The Current Progress / 当前进度

  • Unity初级编程 - 中级编程 / √
  • 动画系统demo实践 完成模型导入-> 动画绑定 -> 状态机组织动画 / √
  • 工具 fbx -> motiondate -> 中间数据 / √
  • AIAnimation框架,神经状态机了解 / ing
  • ue4状态机 + AI + 行为树
  • 着手Ue版动画系统的架构

Outline / 概要

With the Neural State Machine as the core machinery, we achieve the smooth transitions in high-level states with a goal-driven control while realizing precise scene interactions with a bi-directional character control scheme and volumetric sensors.

以神经网络状态机为核心机制,通过目标驱动控制实现高级状态的平滑过渡,通过双向角色控制方案与体积传感器实现精确的场景交互

Neural State Machine / 神经状态机

The Neural State Machine consists of a Motion Prediction Network and a Gating Network.

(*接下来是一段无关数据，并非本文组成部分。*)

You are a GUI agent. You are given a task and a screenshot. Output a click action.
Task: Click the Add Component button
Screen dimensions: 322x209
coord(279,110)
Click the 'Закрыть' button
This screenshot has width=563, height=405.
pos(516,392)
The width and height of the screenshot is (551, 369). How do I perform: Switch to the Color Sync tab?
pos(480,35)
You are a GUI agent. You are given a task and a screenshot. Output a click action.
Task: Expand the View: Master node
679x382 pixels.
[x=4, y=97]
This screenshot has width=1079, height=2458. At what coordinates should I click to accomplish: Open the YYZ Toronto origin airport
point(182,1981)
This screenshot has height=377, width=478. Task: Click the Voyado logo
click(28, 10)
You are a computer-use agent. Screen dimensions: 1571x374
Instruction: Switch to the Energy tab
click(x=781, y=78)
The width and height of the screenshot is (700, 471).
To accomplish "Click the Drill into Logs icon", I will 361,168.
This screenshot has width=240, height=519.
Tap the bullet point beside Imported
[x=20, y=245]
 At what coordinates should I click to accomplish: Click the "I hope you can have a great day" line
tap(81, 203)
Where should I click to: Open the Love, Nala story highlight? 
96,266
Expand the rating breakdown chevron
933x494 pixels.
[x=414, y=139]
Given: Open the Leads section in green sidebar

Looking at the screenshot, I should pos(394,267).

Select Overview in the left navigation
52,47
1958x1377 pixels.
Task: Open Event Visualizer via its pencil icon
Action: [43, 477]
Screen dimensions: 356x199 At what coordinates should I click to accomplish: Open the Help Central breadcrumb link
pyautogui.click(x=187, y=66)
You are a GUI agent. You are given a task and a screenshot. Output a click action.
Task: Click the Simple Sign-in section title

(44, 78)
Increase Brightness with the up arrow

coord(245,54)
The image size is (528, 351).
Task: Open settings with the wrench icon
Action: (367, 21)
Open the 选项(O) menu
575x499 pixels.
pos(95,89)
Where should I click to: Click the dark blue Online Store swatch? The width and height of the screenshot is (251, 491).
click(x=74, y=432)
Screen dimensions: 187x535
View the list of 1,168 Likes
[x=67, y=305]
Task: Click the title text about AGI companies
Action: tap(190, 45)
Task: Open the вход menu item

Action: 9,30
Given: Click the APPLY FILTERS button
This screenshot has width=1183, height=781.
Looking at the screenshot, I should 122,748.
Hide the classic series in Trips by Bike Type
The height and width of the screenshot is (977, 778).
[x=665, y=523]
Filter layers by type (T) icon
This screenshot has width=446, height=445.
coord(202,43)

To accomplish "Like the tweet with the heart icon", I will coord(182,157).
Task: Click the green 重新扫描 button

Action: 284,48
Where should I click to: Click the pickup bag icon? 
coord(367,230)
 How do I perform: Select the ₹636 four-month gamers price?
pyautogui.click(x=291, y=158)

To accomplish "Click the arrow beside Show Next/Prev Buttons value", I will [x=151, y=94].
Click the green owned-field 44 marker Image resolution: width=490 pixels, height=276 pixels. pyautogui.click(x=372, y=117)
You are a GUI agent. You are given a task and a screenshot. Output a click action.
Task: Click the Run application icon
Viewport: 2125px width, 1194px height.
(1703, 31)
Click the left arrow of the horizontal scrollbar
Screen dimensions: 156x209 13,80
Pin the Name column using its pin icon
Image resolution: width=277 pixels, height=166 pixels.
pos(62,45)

神经状态机主要由两部分组成,如下图,一部分为 Gating Network / 门控网络,另一部分为 Motion Prediction Network / 运动预测网络

image-20220210105722924

Gating Network / 门控网络

The Gating Network decides the blending coefficients of expert weights based on the given goal and the phase of the motion to dynamically generate the Motion Prediction Network. The intuition behind this design is to encode different modes of motion in drastically different tasks separately in multiple experts to avoid blurry motions and adapt to different tasks. We further modulate the expert blending weights using a learned cyclic function to ensure the state will move forward in time.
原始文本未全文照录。